Aber, liebe Kolleginnen und Kollegen, lassen Sie mich mit einem anderen Gedanken schließen, der uns noch einmal alle angeht. Vor wenigen Tagen wurde in Frankreich eine Studie veröffentlicht, die seit 1947 einen jährlichen Bericht zum Kampf gegen Rassismus, Antisemitismus und Fremdenfeindlichkeit darstellt. Das ist ein Rapport mit einer völlig unangefochtenen Methodik.

Die soeben erschienene Studie hat 2015 in einem besonderen Abschnitt die besondere und wichtige Rolle der politischen, sozialen und medialen Eliten für radikale Einstellungen bzw. für den Abbau von radikalen Einstellungen herausgestellt. Öffentliche Meinung entsteht nämlich nicht im luftleeren Raum.

Man erlebt zunehmend, wie im Bereich der politischen Kommunikation mit scharfen Worten allzu großzügig umgegangen wird. Aus vielleicht auch berechtigtem Ärger über zu viel Political Correctness spielt man mit Begriffen aus dem Arsenal der Radikalen. Da sind dann auf einmal Tabuverletzungen möglich, die normalerweise eingeleitet werden mit der Bemerkung: „Man muss es ja mal sagen dürfen“.

(Michele Marsching [PIRATEN]: Das sagt nor- malerweise Markus Söder!)

Das ist nicht etwa das Problem nur einer politischen Gruppe; das findet sich unter Anhängern aller politischen Richtungen und droht hoffähig zu werden.

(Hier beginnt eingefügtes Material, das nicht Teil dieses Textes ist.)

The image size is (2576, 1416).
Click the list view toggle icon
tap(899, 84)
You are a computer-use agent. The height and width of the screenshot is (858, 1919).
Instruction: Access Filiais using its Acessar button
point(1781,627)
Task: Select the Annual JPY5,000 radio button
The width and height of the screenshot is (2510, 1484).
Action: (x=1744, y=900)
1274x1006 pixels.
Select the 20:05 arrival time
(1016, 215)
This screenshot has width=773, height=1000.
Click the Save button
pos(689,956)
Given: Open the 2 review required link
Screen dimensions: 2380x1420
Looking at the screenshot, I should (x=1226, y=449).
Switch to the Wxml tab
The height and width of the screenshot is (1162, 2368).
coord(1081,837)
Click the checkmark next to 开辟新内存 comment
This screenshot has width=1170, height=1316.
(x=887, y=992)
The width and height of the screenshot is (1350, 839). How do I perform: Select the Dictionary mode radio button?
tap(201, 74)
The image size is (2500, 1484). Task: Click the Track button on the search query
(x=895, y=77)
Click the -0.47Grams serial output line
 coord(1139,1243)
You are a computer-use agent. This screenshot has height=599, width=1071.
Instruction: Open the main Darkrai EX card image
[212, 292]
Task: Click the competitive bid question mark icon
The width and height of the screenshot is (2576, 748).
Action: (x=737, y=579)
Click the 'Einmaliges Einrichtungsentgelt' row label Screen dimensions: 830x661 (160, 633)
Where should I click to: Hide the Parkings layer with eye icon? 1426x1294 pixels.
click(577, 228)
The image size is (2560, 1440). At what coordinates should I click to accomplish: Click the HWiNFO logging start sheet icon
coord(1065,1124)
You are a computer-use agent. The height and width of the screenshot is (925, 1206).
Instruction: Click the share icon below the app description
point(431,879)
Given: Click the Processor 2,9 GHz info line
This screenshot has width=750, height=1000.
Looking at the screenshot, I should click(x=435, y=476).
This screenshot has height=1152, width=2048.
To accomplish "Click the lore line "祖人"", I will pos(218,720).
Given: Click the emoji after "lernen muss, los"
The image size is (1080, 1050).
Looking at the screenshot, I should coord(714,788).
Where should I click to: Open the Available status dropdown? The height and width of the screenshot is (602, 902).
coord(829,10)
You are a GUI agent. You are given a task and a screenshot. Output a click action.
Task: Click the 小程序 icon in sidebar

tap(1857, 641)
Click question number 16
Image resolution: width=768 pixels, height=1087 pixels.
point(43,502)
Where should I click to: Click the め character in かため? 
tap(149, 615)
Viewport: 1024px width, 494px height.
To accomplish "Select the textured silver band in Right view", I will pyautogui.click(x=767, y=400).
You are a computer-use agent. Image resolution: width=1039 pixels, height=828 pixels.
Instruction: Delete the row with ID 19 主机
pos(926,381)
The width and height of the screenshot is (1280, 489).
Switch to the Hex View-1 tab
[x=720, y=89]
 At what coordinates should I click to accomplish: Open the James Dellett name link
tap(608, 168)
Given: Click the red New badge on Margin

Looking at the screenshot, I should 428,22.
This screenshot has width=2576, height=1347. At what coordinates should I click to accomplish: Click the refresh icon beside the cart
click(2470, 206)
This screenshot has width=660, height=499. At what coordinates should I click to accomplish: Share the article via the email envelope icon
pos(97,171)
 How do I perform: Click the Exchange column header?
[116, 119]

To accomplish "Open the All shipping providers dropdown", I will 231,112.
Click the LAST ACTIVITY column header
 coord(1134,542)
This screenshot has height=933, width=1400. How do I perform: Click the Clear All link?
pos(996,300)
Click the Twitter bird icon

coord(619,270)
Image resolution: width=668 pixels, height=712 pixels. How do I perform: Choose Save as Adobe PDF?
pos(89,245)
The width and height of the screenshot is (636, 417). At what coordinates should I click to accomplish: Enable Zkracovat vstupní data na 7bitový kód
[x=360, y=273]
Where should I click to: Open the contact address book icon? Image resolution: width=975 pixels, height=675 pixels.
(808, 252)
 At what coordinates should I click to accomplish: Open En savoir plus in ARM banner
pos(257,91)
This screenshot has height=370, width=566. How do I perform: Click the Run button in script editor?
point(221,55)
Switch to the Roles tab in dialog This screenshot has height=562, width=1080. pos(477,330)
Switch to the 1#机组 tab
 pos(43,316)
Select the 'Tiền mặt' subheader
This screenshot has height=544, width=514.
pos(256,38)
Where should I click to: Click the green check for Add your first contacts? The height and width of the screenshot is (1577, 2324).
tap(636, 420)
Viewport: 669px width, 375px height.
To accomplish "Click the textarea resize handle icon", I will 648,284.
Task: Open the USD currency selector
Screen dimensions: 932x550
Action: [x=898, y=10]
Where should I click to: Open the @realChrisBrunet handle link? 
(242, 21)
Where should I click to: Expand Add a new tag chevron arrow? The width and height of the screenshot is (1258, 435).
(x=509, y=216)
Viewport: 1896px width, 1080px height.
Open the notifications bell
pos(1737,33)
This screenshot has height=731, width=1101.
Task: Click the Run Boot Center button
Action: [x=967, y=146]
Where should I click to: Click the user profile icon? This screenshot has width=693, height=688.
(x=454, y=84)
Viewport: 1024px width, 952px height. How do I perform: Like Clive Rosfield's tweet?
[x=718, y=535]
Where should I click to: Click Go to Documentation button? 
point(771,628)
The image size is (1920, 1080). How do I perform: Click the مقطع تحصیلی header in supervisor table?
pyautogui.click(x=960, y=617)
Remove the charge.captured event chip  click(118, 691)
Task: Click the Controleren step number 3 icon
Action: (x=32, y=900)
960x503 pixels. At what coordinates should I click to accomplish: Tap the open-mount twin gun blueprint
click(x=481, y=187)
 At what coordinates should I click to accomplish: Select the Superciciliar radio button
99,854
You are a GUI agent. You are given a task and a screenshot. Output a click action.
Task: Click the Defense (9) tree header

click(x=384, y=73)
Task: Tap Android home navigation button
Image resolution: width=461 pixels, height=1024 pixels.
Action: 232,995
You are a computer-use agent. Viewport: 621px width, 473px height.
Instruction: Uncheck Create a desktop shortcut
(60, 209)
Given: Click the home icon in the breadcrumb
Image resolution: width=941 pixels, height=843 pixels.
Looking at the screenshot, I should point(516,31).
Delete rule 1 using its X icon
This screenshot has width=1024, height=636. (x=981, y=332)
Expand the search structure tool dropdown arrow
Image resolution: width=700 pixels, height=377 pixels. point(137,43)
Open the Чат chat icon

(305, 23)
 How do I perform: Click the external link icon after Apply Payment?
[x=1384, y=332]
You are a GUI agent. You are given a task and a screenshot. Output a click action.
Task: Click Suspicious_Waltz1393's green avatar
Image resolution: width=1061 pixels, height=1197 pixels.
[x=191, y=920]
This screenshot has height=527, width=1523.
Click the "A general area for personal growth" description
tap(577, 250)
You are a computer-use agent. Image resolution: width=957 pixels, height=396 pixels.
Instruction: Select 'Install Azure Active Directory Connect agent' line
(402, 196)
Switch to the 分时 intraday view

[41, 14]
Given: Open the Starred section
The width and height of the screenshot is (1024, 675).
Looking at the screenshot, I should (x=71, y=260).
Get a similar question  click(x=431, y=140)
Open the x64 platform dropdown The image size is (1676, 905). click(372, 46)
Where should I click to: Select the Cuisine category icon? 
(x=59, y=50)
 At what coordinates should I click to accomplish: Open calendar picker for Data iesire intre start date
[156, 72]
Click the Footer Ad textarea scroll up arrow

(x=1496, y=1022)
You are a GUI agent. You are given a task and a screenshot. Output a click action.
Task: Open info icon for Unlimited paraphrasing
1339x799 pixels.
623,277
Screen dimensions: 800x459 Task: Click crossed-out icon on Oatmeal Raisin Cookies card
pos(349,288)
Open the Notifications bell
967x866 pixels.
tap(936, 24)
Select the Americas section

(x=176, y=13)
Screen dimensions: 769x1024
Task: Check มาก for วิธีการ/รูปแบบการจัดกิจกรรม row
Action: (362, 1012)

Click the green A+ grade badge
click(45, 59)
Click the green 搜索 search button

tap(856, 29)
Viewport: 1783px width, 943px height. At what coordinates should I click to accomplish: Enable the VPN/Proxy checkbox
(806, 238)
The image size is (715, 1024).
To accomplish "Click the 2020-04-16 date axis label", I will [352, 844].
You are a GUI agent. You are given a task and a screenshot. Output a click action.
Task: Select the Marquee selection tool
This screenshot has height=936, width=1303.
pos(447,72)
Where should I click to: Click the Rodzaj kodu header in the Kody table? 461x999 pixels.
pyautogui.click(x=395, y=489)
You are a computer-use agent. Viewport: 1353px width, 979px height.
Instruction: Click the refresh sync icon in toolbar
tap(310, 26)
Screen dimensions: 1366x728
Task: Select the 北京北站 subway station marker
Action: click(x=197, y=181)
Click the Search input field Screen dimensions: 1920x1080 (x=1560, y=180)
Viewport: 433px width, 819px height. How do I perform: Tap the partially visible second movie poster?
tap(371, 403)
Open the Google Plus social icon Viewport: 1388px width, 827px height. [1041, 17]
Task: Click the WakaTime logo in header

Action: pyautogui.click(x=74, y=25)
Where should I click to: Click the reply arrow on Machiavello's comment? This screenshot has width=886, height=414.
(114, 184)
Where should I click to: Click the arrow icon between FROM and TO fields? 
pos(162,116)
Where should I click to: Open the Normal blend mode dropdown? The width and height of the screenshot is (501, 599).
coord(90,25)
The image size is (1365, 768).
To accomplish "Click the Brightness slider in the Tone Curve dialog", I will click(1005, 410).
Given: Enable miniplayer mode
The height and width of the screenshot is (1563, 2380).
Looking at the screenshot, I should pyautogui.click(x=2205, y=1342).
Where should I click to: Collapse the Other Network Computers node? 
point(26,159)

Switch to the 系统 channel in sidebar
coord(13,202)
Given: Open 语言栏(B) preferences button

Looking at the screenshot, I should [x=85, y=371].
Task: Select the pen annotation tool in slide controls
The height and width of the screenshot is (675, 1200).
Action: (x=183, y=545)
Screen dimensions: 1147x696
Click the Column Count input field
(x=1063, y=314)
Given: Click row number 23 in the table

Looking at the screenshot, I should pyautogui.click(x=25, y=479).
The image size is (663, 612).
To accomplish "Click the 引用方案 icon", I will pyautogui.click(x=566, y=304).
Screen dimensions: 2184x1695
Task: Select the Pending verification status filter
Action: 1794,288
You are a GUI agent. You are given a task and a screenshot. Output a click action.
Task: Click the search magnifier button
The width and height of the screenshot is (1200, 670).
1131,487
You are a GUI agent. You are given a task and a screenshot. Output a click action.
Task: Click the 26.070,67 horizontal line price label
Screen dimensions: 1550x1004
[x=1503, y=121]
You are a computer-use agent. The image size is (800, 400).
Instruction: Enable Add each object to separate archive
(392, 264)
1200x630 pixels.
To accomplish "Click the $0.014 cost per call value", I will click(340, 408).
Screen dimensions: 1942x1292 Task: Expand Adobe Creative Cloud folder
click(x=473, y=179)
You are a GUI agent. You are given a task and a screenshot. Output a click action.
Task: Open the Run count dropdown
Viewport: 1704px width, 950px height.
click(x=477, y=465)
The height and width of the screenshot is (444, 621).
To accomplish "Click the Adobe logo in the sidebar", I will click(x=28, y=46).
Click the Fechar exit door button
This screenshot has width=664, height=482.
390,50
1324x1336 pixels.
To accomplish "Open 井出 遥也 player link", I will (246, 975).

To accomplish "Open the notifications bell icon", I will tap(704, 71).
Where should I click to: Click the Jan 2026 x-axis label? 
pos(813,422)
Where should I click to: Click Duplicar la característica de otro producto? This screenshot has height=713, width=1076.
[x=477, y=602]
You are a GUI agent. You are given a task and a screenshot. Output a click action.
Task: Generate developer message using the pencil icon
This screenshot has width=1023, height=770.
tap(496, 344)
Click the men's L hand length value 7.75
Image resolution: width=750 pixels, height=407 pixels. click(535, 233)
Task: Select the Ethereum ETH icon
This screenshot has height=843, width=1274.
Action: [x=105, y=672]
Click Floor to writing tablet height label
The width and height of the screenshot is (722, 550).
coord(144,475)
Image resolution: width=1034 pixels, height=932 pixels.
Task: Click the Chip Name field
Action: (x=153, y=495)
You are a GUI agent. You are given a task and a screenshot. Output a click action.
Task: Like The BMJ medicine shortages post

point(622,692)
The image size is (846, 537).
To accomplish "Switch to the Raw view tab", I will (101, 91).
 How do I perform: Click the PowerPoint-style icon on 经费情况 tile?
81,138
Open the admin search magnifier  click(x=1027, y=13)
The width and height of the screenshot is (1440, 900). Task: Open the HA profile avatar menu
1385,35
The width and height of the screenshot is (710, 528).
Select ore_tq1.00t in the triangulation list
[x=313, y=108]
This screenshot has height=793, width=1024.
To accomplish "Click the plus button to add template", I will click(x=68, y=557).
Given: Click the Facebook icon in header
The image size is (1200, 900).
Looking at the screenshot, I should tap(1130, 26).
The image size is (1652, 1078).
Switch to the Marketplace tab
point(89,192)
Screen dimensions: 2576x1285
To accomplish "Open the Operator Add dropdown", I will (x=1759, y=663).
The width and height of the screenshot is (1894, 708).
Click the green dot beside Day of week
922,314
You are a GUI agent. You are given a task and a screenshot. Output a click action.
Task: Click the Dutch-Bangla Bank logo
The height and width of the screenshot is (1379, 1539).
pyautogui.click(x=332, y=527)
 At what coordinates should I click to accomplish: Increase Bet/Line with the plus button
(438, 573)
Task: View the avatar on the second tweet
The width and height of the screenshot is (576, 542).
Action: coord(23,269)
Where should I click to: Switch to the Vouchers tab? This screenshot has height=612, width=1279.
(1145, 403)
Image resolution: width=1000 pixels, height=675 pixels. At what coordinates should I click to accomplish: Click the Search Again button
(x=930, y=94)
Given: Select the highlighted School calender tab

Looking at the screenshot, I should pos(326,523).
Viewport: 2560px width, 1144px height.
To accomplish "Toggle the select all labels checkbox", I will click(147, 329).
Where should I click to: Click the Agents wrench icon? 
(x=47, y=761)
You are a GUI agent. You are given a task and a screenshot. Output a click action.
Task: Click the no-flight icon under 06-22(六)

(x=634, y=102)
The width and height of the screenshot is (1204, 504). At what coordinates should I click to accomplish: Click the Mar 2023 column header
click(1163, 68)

Nicht nur wir als Politikerinnen und Politiker tragen hier Verantwortung für das, was wir sagen. Das gilt für alle Menschen, die in Führungsverantwortung stehen, ob in der Politik, in der Wirtschaft, in Kultur oder Medien, in Vereinen oder Clubs. Wir sind aufgerufen, nicht verbal zu zündeln, nicht Panik zu machen, nüchtern zu bleiben. Nicht zuletzt sind die Medien hier angesprochen, die mir durch den Lügenpresse-Vorwurf manchmal regelrecht verunsichert erscheinen.

(Michele Marsching [PIRATEN]: Schönen Gruß an Erika Steinbach!)

Jeder und jede muss sich selbst der Präventionsarbeit stellen. Wir müssen auch die positiven Bilder gelingenden Zusammenlebens vermitteln, Menschenfeindlichkeit bloßstellen und gemeinsam und unnachgiebig gegen alles menschenverachtende Gerede eintreten. Wehren wir uns gemeinsam gegen Rechtsextremismus und gegen jeden menschenverachtenden Radikalismus! – Vielen Dank.

(Anhaltender lebhafter Beifall von der CDU)

Vielen Dank, Herr Kollege Dr. Dr. Sternberg. – Für die SPD-Fraktion hat Frau Kollegin Lüders das Wort.

Frau Präsidentin! Sehr geehrte Damen und Herren! Liebe Besucher auf der vollbesetzten Besuchertribüne! Ich danke der Landesregierung für die heutige Unterrichtung und die Vorstellung des Handlungskonzeptes.

Ich hätte mir gewünscht, Herr Prof. Sternberg, wenn Sie sich eingereiht hätten und nicht ins politische Klein-Klein gegangen wären, damit von diesem Parlament ein Signal ausgeht, dass NRW weltoffen und tolerant ist.

(Beifall von der SPD und den GRÜNEN)

Denn Sie haben das Iintegrierte Handlungskonzept, ehrlich gesagt, nicht verstanden.

(Beifall von Michael Hübner [SPD] – Lachen von der CDU)

Sie haben nicht verstanden, dass es ein Prozess ist, der nicht nur aus Bestehendem angelegt ist, sondern der sich damit beschäftigt, wie alle Akteure der Zivilgesellschaft und des Staates miteinander auftreten können, um Rassismus und Rechtsextremismus zu bekämpfen.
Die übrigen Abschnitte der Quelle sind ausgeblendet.